Friday, March 13, 2015

discerning-the cloister walk



I've put down everything to read this book and honestly I cannot believe I haven't read it before.  I think that it has been buried in my Amazon wish list waiting for the time to be right.  In this year of discernment for me, of course, it is exactly the right time.

I've pretty much fallen in love with every spiritual group and their words I have read so far.  It doesn't seem to matter which rule of life they follow.  When they are following their hearts and that still quiet voice what comes forth is magic.  Having read countless books by Quaker authors, recently my reading has turned to the Catholics through reading the stories of the Saints and the works of Jesuit Father James Martin.  

Kathleen Norris was not Catholic during her stay at Saint John's Abbey, but goodness her poetic musings have me falling in love with the Benedictines as well.  I feel myself drawn more and more to spending some time in retreat this year among a contemplative group.  There is something about the simplicity and the schedule that appeals to me.  Perhaps more than anything it's the appeal of a time of silence away from the distractions of current life that I am yearning for.

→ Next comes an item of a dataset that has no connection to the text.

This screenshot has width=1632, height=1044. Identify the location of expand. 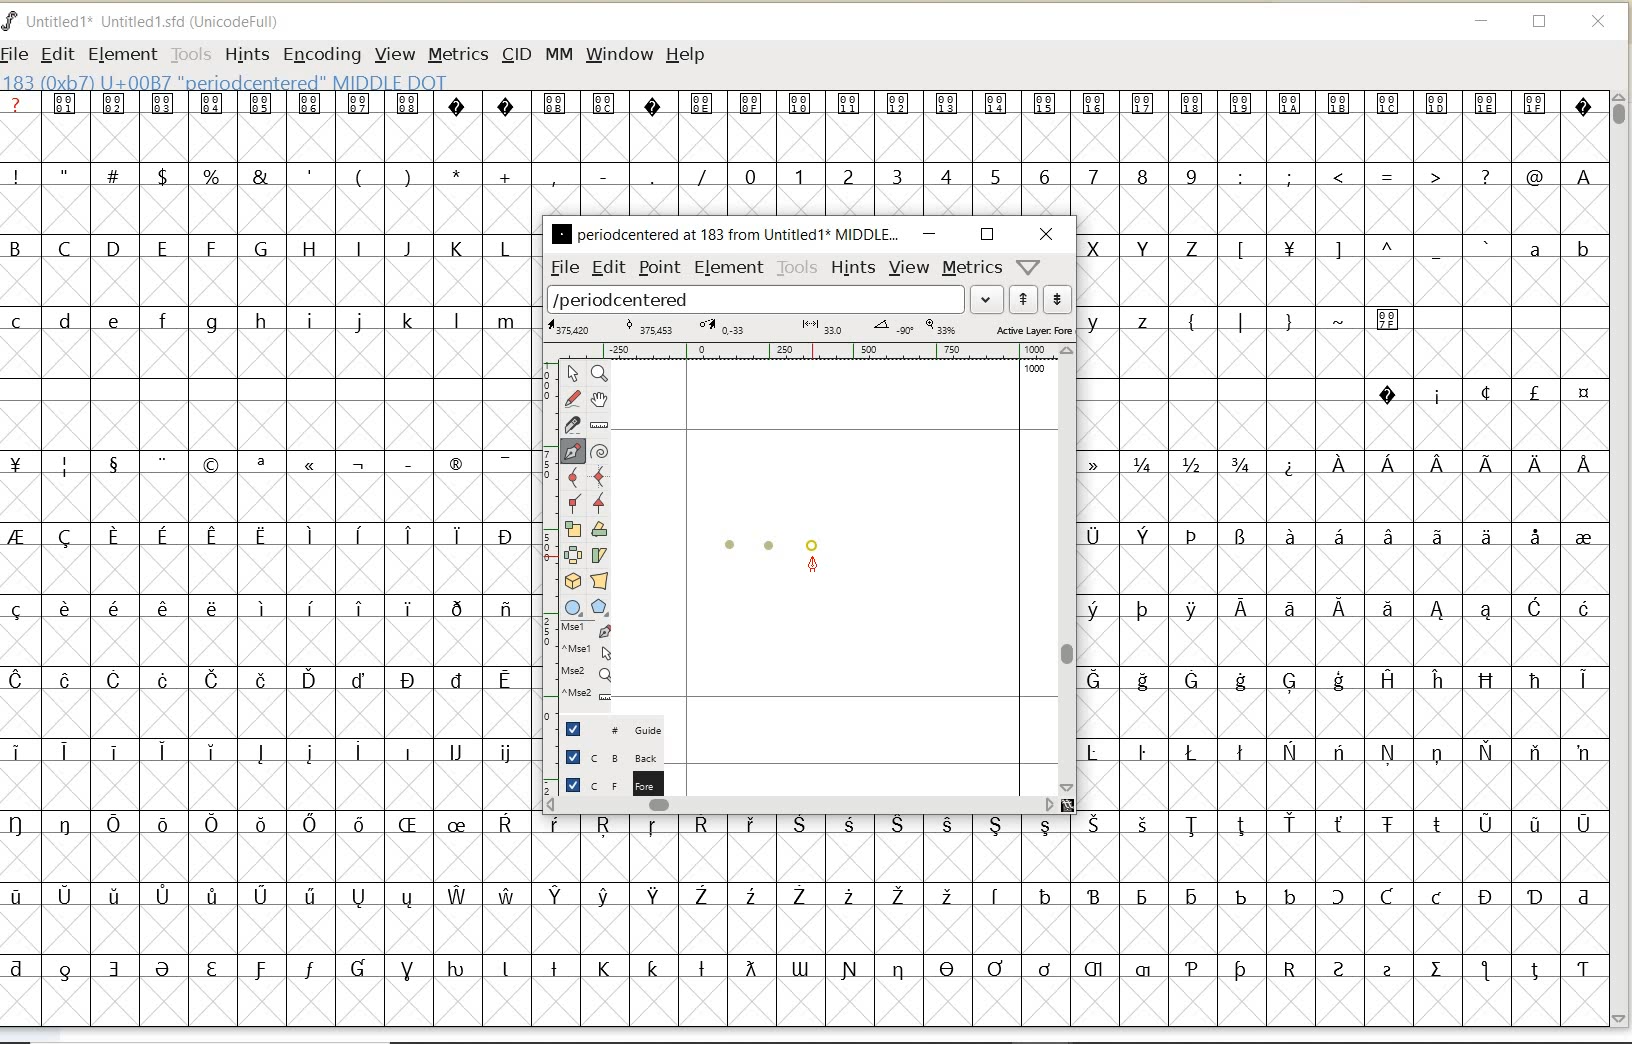
(987, 298).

I've never been able to pinpoint exactly what faith road to follow.  I've always been able to find some offense in doctrine somewhere, but I have been drawn more and more to these contemplative communities.  People scoff at my love and aspirations of being a nun, and truly I don't feel that is my course, but there is something to being a woman religious, an oblate, or simply a spiritual woman of service.   No matter what calling I end up following, I do know that when I picture my future, I see a quiet simple life full of prayer, contemplation and the giving of much kindness.  I don't think it gets any simpler than that.

I am still discerning.  The beautiful words of Brother Lawrence, James Martin and now Kathleen Norris have been a welcome addition on my journey this year.